Data provided:
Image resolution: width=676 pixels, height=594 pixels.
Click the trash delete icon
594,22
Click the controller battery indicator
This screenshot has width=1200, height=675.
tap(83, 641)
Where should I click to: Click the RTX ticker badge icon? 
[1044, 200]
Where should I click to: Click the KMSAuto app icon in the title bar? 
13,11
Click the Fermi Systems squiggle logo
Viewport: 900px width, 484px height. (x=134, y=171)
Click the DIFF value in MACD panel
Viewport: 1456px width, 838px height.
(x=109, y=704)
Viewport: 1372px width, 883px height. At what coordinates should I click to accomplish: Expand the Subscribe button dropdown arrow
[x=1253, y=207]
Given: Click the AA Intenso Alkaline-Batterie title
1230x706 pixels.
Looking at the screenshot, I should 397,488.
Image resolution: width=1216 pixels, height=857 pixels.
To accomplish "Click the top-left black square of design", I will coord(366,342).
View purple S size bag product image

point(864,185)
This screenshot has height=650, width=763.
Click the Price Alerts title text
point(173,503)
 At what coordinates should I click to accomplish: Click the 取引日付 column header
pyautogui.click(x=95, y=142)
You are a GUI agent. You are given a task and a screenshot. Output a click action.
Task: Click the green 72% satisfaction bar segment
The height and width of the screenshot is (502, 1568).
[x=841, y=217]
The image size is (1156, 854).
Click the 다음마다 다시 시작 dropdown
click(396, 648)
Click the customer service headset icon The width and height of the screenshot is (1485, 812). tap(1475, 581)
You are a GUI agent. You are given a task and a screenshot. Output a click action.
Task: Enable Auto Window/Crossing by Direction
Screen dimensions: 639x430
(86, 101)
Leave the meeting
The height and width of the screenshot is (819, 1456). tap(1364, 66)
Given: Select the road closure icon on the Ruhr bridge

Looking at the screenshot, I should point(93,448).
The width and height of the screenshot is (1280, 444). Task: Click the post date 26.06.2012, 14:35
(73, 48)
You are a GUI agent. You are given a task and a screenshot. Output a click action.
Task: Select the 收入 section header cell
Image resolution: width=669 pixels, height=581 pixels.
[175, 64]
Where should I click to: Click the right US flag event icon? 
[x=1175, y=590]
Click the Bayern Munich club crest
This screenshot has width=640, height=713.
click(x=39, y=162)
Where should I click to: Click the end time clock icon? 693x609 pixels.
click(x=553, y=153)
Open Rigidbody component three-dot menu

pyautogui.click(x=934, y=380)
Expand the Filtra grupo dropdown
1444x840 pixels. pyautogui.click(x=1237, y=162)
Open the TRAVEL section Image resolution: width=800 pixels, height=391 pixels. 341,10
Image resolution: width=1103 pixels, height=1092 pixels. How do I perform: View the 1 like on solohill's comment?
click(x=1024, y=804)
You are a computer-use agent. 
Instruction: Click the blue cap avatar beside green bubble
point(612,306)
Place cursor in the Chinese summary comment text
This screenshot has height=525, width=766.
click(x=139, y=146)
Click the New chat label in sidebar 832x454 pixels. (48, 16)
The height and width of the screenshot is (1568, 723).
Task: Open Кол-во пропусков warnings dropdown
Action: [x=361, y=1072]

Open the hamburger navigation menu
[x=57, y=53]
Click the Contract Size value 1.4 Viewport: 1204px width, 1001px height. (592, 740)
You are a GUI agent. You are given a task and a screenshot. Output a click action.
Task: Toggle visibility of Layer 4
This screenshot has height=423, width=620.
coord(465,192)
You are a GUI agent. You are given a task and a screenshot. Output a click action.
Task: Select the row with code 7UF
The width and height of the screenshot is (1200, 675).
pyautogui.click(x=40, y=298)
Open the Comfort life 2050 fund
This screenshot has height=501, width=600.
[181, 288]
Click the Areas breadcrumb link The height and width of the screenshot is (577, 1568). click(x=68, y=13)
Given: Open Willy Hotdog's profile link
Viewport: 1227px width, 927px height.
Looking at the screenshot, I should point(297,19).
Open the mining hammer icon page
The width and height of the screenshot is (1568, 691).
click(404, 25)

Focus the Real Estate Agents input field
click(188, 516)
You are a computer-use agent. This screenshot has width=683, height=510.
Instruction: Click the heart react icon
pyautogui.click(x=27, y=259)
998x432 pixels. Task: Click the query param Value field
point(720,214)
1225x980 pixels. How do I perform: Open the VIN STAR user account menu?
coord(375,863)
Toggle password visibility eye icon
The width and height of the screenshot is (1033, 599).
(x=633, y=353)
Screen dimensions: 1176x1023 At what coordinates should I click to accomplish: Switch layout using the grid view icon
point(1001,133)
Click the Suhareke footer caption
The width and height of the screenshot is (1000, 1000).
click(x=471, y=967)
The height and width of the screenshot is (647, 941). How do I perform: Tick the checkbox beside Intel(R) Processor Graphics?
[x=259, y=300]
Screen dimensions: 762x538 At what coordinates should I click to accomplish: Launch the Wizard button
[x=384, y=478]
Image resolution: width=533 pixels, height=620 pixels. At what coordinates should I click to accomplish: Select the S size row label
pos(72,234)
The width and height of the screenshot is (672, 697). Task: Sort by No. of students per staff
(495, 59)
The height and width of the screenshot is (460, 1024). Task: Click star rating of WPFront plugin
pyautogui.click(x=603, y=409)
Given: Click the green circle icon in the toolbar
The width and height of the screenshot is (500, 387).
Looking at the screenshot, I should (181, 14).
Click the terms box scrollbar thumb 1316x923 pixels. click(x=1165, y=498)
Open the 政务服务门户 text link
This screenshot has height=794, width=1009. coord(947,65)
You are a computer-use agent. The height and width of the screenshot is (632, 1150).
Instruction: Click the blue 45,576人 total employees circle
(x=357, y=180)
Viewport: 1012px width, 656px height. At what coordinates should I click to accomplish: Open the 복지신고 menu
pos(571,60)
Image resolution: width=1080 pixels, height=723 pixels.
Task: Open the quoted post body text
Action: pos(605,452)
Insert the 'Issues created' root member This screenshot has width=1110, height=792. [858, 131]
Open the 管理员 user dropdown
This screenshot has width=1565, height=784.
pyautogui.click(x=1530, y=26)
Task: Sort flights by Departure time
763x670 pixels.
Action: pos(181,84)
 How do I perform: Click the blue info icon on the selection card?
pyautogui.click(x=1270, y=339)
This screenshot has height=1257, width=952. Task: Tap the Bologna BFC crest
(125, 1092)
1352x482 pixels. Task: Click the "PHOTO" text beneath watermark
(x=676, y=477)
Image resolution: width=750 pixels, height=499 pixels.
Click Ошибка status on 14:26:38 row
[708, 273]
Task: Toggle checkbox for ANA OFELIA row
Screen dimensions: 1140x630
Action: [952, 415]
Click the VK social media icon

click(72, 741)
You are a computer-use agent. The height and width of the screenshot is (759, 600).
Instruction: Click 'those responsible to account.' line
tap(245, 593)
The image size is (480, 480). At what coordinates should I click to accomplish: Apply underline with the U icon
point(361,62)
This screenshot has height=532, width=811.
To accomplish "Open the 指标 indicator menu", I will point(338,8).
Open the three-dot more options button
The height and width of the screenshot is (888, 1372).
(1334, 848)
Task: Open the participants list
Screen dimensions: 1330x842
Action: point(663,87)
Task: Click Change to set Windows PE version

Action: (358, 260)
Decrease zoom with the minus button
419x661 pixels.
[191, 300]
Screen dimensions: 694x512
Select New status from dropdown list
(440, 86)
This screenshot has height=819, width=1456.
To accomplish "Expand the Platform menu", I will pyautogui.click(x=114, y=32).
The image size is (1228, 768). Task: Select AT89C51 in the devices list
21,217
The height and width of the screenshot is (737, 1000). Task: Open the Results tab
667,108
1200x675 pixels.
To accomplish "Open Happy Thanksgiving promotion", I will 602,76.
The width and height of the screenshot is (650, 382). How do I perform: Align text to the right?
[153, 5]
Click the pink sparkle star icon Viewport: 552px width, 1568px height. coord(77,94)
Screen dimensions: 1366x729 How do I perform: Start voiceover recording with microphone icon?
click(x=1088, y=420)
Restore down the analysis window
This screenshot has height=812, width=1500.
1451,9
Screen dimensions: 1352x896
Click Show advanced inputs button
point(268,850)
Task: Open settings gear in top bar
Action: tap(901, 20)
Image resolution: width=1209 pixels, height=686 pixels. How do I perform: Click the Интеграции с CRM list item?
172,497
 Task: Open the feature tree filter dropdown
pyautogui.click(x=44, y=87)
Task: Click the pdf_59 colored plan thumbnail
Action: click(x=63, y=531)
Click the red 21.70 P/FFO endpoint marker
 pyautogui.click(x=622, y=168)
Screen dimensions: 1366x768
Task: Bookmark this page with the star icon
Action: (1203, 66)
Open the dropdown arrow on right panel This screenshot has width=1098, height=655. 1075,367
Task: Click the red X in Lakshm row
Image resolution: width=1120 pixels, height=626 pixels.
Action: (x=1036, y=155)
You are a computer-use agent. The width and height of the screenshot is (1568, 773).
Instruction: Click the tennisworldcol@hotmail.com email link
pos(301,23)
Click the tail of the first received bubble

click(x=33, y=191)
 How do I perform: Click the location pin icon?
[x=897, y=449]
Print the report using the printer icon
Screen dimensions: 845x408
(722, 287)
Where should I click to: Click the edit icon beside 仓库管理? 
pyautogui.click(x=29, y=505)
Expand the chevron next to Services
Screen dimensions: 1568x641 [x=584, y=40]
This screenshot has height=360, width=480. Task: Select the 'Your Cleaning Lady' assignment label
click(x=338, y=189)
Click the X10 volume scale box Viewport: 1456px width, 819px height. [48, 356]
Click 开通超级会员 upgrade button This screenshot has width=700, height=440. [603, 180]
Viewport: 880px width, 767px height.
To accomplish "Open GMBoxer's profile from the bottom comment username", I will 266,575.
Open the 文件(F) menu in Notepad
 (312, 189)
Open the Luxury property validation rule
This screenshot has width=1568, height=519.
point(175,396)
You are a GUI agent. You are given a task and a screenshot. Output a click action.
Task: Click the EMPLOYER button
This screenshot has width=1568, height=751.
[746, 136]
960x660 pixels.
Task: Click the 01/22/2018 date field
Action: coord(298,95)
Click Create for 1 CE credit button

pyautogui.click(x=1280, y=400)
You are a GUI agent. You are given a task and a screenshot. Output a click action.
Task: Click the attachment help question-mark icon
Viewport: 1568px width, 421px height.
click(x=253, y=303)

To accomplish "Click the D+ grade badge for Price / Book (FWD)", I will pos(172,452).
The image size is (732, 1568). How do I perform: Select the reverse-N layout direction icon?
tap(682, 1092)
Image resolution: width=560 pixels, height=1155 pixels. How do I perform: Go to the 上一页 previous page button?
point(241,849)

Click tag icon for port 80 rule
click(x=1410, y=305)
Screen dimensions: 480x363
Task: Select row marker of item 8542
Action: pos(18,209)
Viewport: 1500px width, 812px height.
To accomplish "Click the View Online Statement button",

Task description: Give only the count of lines in the data that include the string "computer".

Result of this exercise: 5